A letter to my parents? My eyes fluttered open slightly. Why would I need to write a letter to them? I tried to enclose my mind that questioned everything, as I wrote away, trying to ignore my body's cries to stop.

"...I went with a gang of boys in the middle of the night..." Gertrude continued, and I looked up at her; unsure about where she was going with it. Surely she wouldn't make me lie to my own parents?

"...And they said they would pay me if I would give them something..." She carried on, and her eyes scrutinised me.

I couldn't believe what I was being made to do. I felt the first spark of fear ignite in such a while, and the thought of what my parents would have said after receiving the letter would not easily be extinguished. They would never know the truth.

"...So I got in the car and they all got what they wanted..."

I felt the grasp on the pen fail as my fingers could no longer take much more. My eyes slowly began to close as I begged for it to be over. Unaware of my own heart beating or the steady rise and fall of my chest, my eyes had distinguished the white, short figure hopping towards me. That damn rabbit again - you left me and you laughed at me, why are you here now? The rabbit made no noise; it still had the same human like eyes, and the same mouth that morphed words silently. Instead of laughing, and conjuring up an image of my parents leaving me, it simply bowed its head.

"- Write, Sylvia, write!" Gertrude's voice shrieked, and had somehow intruded my own thoughts, as she forced my hand back onto the piece of paper.

I tiredly gazed up to her; that rabbit didn't stay long, Sylvia - maybe it didn't like you.

"...And when they finished, they beat me up and left sores on my face and all over my body..."

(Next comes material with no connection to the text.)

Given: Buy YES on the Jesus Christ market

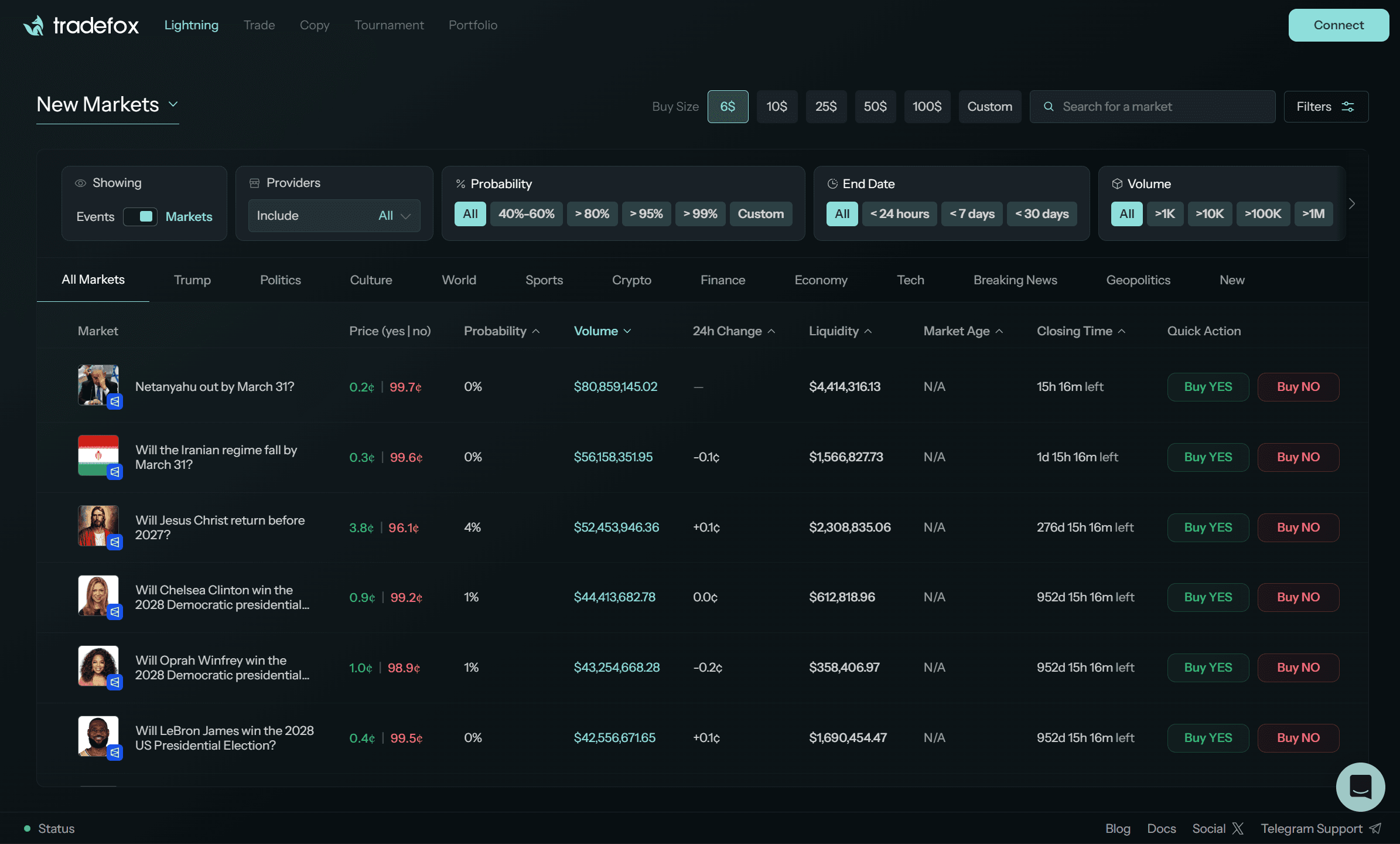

Paula stood behind like a bodyguard, as though she believed I could have actually summoned the energy to run. The words were gradually being carved into the paper - lie after lie. And that was what I figured I was - somebody who lied.

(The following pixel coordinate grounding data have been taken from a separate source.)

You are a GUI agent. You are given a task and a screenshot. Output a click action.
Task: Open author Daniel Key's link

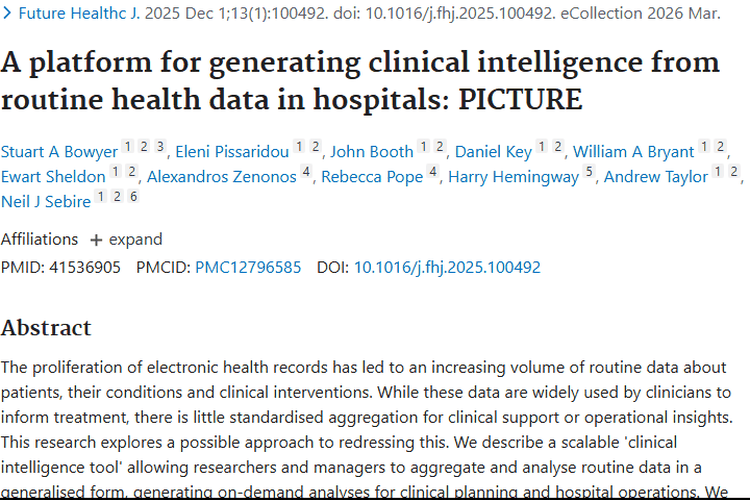493,151
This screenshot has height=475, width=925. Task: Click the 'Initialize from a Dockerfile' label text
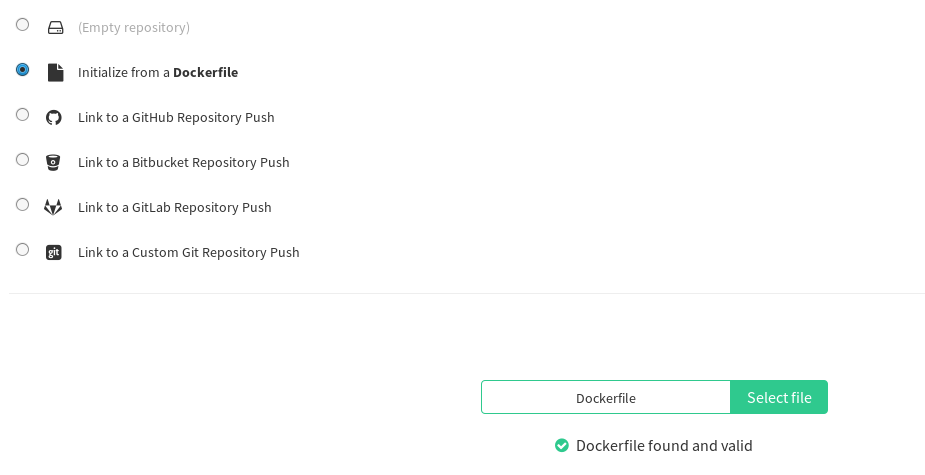point(158,73)
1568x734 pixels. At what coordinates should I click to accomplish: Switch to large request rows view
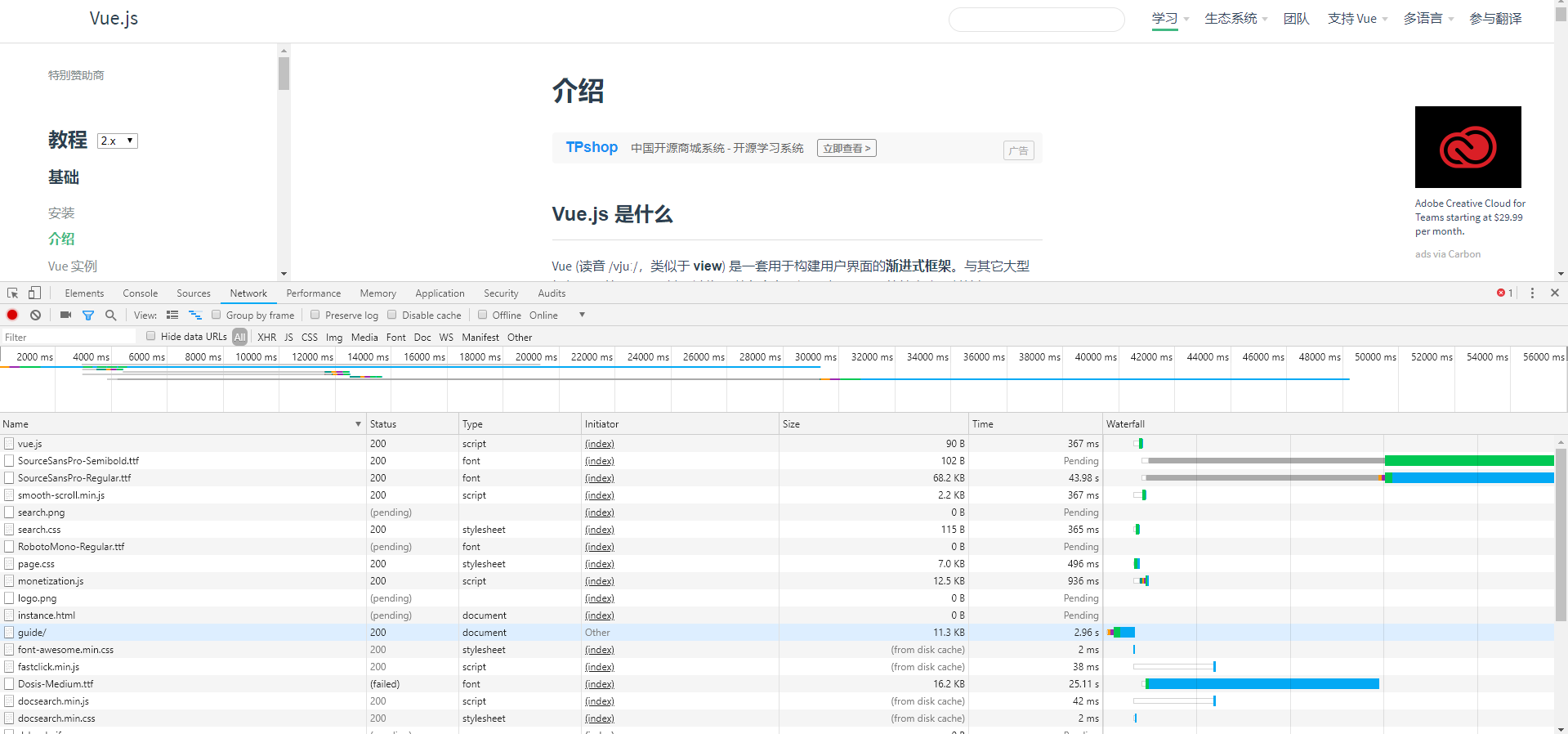coord(172,315)
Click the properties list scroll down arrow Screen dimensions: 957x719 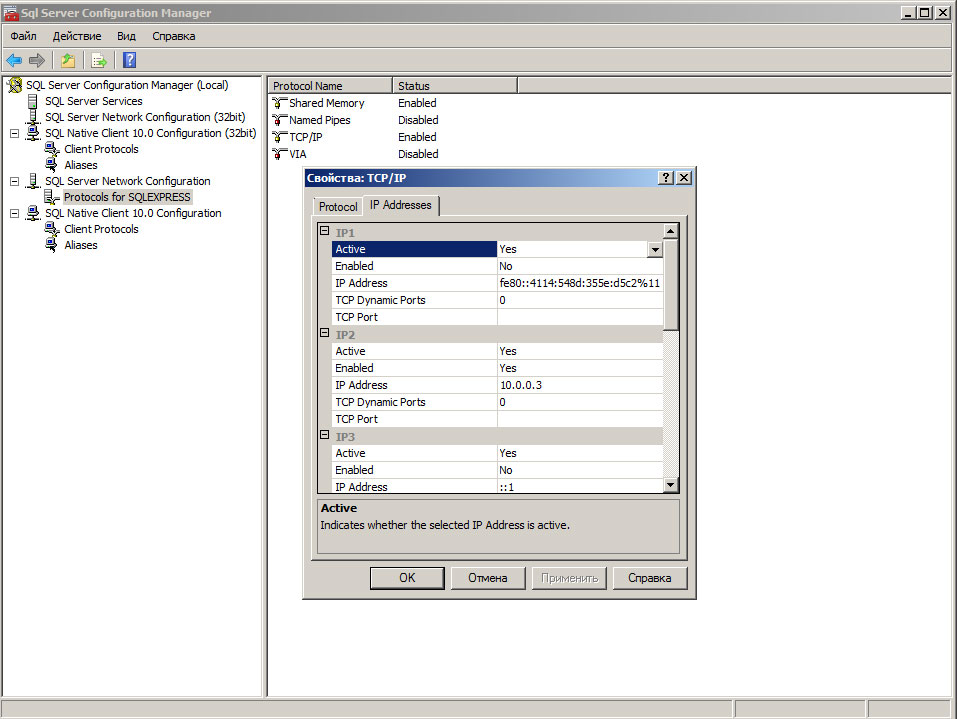pos(670,485)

"And they also put on my stomach, 'I'm a prostitute and proud of it!'..."

At least Jenny would know the truth, I thought. I figured that was how my life would have ended. The police would have found me - dumped some place, grasping a letter weakly in my hands. A lie that would have soon been believed.

"...I have done just about everything that I could do just to make Gertie mad..." She muttered, seemingly angry at her own words, and yet my fingers struggled to keep up with her speed, "...and cause Gertie more money than she's got..."

Gertrude's eyes gazed down to the letter as she read it back in her mind. Her finger pointed back to the paper, forcing me to carry on.

"...I've tore up a new mattress and peed on it..."

Paula scoffed, " got that right, mama..."

"...I have also cost Gertie doctor bills that she really can't pay -" Her eyes monitored me; my grip surrendered to weakness, "- we ain't done yet, Sylvia!"

She snatched my hand back up and threw it to the paper. I had no will to fight back; powerless to resist.

"...And made Gertie a nervous wreck and all her kids..."

I felt myself tip back. From the carousel of random dreams, had finally arrived some order - a subtle awareness of who I truly was under the flow of thoughts with their loose connections to my waking life. Why, I'm Sylvia...Sylvia Likens - born 1949 in Indianapolis, Indiana. After a few moments more I had begun to analyse them in a lazy way; perhaps those ideas had meant to be kept. Some had been composed as if from a book I had once read; my own biography to my life. And yet, as quickly as I had remembered so many crucial facts that had made my personality, they had disappeared; leaving no trace. Come on, remember - why can't I remember? My subconscious had only made me more confused - you know who you are. My eyelids flickered open to the unlit room; Gertrude's eyes bulging from her skull. Paula stepped closer.

"Just leave her, Paula." Gertrude warned, standing in Paula's way of her ravenous anger, "...this will be fine."

No daylight.

I closed them again, willing the carousel to return, for my mind to have tumbled back to dreams, but it wouldn't. I didn't want Gertie to send that letter to my parents, and yet I knew I would have had no say in it; for I would have been dead by the time my daddy would have received the writing of lies.